Please reproduce every one of the following items word for word, with nothing added, dropped, or changed.

**DATA EXTRACT:**
+-------+

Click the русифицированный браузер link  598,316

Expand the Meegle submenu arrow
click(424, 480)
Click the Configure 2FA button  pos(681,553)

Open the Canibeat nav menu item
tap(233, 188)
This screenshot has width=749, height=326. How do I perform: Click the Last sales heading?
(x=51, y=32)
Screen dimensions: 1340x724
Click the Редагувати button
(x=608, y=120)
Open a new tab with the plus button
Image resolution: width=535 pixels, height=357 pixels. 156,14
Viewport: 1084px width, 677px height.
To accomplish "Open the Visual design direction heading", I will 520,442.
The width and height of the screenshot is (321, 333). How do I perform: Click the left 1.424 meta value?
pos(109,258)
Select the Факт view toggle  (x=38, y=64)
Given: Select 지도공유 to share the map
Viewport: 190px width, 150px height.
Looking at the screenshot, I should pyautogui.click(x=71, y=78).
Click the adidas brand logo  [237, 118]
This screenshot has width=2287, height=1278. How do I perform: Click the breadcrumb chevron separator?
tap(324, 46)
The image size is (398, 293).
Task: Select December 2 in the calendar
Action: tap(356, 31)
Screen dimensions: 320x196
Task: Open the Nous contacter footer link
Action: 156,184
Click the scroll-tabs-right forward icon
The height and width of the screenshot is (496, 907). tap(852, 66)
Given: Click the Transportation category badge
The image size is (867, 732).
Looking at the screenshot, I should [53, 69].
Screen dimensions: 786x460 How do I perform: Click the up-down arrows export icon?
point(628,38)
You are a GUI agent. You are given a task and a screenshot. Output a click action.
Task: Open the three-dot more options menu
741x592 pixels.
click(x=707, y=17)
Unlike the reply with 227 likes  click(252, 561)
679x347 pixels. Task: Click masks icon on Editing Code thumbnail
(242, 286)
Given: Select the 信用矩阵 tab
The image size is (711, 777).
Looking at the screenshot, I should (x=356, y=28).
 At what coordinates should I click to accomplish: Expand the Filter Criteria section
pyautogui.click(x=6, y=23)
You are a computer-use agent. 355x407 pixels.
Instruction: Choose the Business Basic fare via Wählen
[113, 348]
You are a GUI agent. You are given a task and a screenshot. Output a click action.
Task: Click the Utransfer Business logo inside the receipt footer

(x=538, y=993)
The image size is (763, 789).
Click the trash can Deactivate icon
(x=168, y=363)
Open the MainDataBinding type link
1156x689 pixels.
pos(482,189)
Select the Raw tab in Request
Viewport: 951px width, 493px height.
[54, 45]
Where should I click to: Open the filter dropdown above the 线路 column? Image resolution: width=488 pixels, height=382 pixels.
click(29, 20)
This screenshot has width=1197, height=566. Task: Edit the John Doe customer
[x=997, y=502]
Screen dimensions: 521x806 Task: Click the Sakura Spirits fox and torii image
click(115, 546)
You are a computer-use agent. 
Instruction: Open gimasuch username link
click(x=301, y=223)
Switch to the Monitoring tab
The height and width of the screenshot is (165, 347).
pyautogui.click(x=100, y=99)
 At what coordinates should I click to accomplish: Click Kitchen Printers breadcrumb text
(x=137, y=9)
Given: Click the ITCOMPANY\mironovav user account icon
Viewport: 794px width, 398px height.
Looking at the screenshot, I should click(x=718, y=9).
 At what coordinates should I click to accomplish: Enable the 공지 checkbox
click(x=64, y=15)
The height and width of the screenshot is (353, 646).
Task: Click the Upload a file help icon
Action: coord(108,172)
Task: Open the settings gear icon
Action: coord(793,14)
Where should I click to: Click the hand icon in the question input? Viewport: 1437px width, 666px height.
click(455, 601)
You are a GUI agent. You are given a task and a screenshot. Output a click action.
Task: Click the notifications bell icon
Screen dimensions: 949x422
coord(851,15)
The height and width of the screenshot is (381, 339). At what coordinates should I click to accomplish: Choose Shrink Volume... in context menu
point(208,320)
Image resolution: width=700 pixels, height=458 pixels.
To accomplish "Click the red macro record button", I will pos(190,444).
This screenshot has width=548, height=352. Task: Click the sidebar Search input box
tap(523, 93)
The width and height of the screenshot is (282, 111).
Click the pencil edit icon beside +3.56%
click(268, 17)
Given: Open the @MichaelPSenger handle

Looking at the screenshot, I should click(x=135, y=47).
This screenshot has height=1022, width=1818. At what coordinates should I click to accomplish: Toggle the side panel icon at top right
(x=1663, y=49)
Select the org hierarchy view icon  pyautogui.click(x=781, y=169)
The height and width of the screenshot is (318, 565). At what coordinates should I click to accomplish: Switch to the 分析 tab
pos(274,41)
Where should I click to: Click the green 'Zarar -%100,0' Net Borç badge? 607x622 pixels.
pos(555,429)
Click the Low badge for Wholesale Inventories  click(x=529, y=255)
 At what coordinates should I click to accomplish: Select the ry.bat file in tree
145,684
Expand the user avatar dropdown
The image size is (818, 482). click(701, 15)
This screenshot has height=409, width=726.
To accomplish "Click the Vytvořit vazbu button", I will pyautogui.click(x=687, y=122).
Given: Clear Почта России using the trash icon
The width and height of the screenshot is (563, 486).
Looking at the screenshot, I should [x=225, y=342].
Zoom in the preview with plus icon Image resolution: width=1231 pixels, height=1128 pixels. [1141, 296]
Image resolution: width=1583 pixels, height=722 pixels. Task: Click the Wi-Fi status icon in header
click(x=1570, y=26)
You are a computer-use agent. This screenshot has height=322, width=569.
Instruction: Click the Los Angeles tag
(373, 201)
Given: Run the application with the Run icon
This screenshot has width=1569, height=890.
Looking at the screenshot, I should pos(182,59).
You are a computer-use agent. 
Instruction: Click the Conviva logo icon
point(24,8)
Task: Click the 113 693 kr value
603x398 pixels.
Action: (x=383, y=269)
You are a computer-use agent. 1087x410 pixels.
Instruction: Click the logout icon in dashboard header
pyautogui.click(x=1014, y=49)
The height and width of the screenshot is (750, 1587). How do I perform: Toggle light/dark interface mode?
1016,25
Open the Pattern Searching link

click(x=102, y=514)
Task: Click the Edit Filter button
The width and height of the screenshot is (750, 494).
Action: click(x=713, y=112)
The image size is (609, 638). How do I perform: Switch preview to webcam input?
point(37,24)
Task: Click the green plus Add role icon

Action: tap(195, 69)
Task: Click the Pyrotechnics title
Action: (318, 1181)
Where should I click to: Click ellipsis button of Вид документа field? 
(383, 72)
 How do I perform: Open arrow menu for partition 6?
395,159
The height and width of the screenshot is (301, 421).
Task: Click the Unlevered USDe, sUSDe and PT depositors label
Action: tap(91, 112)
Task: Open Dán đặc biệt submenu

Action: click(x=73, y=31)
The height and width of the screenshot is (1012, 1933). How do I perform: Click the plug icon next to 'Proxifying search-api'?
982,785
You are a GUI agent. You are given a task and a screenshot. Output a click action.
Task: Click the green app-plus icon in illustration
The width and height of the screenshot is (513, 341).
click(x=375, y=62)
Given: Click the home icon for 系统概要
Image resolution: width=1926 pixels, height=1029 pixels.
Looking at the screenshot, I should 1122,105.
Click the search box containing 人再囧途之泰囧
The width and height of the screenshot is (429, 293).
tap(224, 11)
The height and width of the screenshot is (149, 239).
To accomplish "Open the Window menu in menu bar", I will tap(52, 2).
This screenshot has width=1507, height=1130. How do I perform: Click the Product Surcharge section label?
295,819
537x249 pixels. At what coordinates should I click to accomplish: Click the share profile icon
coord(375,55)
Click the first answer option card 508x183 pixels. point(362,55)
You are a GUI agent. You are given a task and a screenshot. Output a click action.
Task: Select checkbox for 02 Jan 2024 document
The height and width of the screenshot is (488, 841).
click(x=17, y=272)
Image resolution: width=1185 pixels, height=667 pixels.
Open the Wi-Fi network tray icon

+-------+

**RESULT OF THE TASK:**
Click the русифицированный браузер link  598,316

Expand the Meegle submenu arrow
click(424, 480)
Click the Configure 2FA button  pos(681,553)

Open the Canibeat nav menu item
tap(233, 188)
This screenshot has width=749, height=326. How do I perform: Click the Last sales heading?
(x=51, y=32)
Screen dimensions: 1340x724
Click the Редагувати button
(x=608, y=120)
Open a new tab with the plus button
Image resolution: width=535 pixels, height=357 pixels. 156,14
Viewport: 1084px width, 677px height.
To accomplish "Open the Visual design direction heading", I will 520,442.
The width and height of the screenshot is (321, 333). How do I perform: Click the left 1.424 meta value?
pos(109,258)
Select the Факт view toggle  (x=38, y=64)
Given: Select 지도공유 to share the map
Viewport: 190px width, 150px height.
Looking at the screenshot, I should pyautogui.click(x=71, y=78).
Click the adidas brand logo  [237, 118]
This screenshot has width=2287, height=1278. How do I perform: Click the breadcrumb chevron separator?
tap(324, 46)
The image size is (398, 293).
Task: Select December 2 in the calendar
Action: tap(356, 31)
Screen dimensions: 320x196
Task: Open the Nous contacter footer link
Action: 156,184
Click the scroll-tabs-right forward icon
The height and width of the screenshot is (496, 907). tap(852, 66)
Given: Click the Transportation category badge
The image size is (867, 732).
Looking at the screenshot, I should [53, 69].
Screen dimensions: 786x460 How do I perform: Click the up-down arrows export icon?
point(628,38)
You are a GUI agent. You are given a task and a screenshot. Output a click action.
Task: Open the three-dot more options menu
741x592 pixels.
click(x=707, y=17)
Unlike the reply with 227 likes  click(252, 561)
679x347 pixels. Task: Click masks icon on Editing Code thumbnail
(242, 286)
Given: Select the 信用矩阵 tab
The image size is (711, 777).
Looking at the screenshot, I should (x=356, y=28).
 At what coordinates should I click to accomplish: Expand the Filter Criteria section
pyautogui.click(x=6, y=23)
You are a computer-use agent. 355x407 pixels.
Instruction: Choose the Business Basic fare via Wählen
[113, 348]
You are a GUI agent. You are given a task and a screenshot. Output a click action.
Task: Click the Utransfer Business logo inside the receipt footer

(x=538, y=993)
The image size is (763, 789).
Click the trash can Deactivate icon
(x=168, y=363)
Open the MainDataBinding type link
1156x689 pixels.
pos(482,189)
Select the Raw tab in Request
Viewport: 951px width, 493px height.
[54, 45]
Where should I click to: Open the filter dropdown above the 线路 column? Image resolution: width=488 pixels, height=382 pixels.
click(29, 20)
This screenshot has width=1197, height=566. Task: Edit the John Doe customer
[x=997, y=502]
Screen dimensions: 521x806 Task: Click the Sakura Spirits fox and torii image
click(115, 546)
You are a computer-use agent. 
Instruction: Open gimasuch username link
click(x=301, y=223)
Switch to the Monitoring tab
The height and width of the screenshot is (165, 347).
pyautogui.click(x=100, y=99)
 At what coordinates should I click to accomplish: Click Kitchen Printers breadcrumb text
(x=137, y=9)
Given: Click the ITCOMPANY\mironovav user account icon
Viewport: 794px width, 398px height.
Looking at the screenshot, I should click(x=718, y=9).
 At what coordinates should I click to accomplish: Enable the 공지 checkbox
click(x=64, y=15)
The height and width of the screenshot is (353, 646).
Task: Click the Upload a file help icon
Action: coord(108,172)
Task: Open the settings gear icon
Action: coord(793,14)
Where should I click to: Click the hand icon in the question input? Viewport: 1437px width, 666px height.
click(455, 601)
You are a GUI agent. You are given a task and a screenshot. Output a click action.
Task: Click the notifications bell icon
Screen dimensions: 949x422
coord(851,15)
The height and width of the screenshot is (381, 339). At what coordinates should I click to accomplish: Choose Shrink Volume... in context menu
point(208,320)
Image resolution: width=700 pixels, height=458 pixels.
To accomplish "Click the red macro record button", I will pos(190,444).
This screenshot has width=548, height=352. Task: Click the sidebar Search input box
tap(523, 93)
The width and height of the screenshot is (282, 111).
Click the pencil edit icon beside +3.56%
click(268, 17)
Given: Open the @MichaelPSenger handle

Looking at the screenshot, I should click(x=135, y=47).
This screenshot has height=1022, width=1818. At what coordinates should I click to accomplish: Toggle the side panel icon at top right
(x=1663, y=49)
Select the org hierarchy view icon  pyautogui.click(x=781, y=169)
The height and width of the screenshot is (318, 565). At what coordinates should I click to accomplish: Switch to the 分析 tab
pos(274,41)
Where should I click to: Click the green 'Zarar -%100,0' Net Borç badge? 607x622 pixels.
pos(555,429)
Click the Low badge for Wholesale Inventories  click(x=529, y=255)
 At what coordinates should I click to accomplish: Select the ry.bat file in tree
145,684
Expand the user avatar dropdown
The image size is (818, 482). click(701, 15)
This screenshot has height=409, width=726.
To accomplish "Click the Vytvořit vazbu button", I will pyautogui.click(x=687, y=122).
Given: Clear Почта России using the trash icon
The width and height of the screenshot is (563, 486).
Looking at the screenshot, I should [x=225, y=342].
Zoom in the preview with plus icon Image resolution: width=1231 pixels, height=1128 pixels. [1141, 296]
Image resolution: width=1583 pixels, height=722 pixels. Task: Click the Wi-Fi status icon in header
click(x=1570, y=26)
You are a computer-use agent. This screenshot has height=322, width=569.
Instruction: Click the Los Angeles tag
(373, 201)
Given: Run the application with the Run icon
This screenshot has width=1569, height=890.
Looking at the screenshot, I should pos(182,59).
You are a computer-use agent. 
Instruction: Click the Conviva logo icon
point(24,8)
Task: Click the 113 693 kr value
603x398 pixels.
Action: (x=383, y=269)
You are a computer-use agent. 1087x410 pixels.
Instruction: Click the logout icon in dashboard header
pyautogui.click(x=1014, y=49)
The height and width of the screenshot is (750, 1587). How do I perform: Toggle light/dark interface mode?
1016,25
Open the Pattern Searching link

click(x=102, y=514)
Task: Click the Edit Filter button
The width and height of the screenshot is (750, 494).
Action: click(x=713, y=112)
The image size is (609, 638). How do I perform: Switch preview to webcam input?
point(37,24)
Task: Click the green plus Add role icon

Action: tap(195, 69)
Task: Click the Pyrotechnics title
Action: (318, 1181)
Where should I click to: Click ellipsis button of Вид документа field? 
(383, 72)
 How do I perform: Open arrow menu for partition 6?
395,159
The height and width of the screenshot is (301, 421).
Task: Click the Unlevered USDe, sUSDe and PT depositors label
Action: tap(91, 112)
Task: Open Dán đặc biệt submenu

Action: click(x=73, y=31)
The height and width of the screenshot is (1012, 1933). How do I perform: Click the plug icon next to 'Proxifying search-api'?
982,785
You are a GUI agent. You are given a task and a screenshot. Output a click action.
Task: Click the green app-plus icon in illustration
The width and height of the screenshot is (513, 341).
click(x=375, y=62)
Given: Click the home icon for 系统概要
Image resolution: width=1926 pixels, height=1029 pixels.
Looking at the screenshot, I should 1122,105.
Click the search box containing 人再囧途之泰囧
The width and height of the screenshot is (429, 293).
tap(224, 11)
The height and width of the screenshot is (149, 239).
To accomplish "Open the Window menu in menu bar", I will tap(52, 2).
This screenshot has width=1507, height=1130. How do I perform: Click the Product Surcharge section label?
295,819
537x249 pixels. At what coordinates should I click to accomplish: Click the share profile icon
coord(375,55)
Click the first answer option card 508x183 pixels. point(362,55)
You are a GUI agent. You are given a task and a screenshot. Output a click action.
Task: Select checkbox for 02 Jan 2024 document
The height and width of the screenshot is (488, 841).
click(x=17, y=272)
Image resolution: width=1185 pixels, height=667 pixels.
Open the Wi-Fi network tray icon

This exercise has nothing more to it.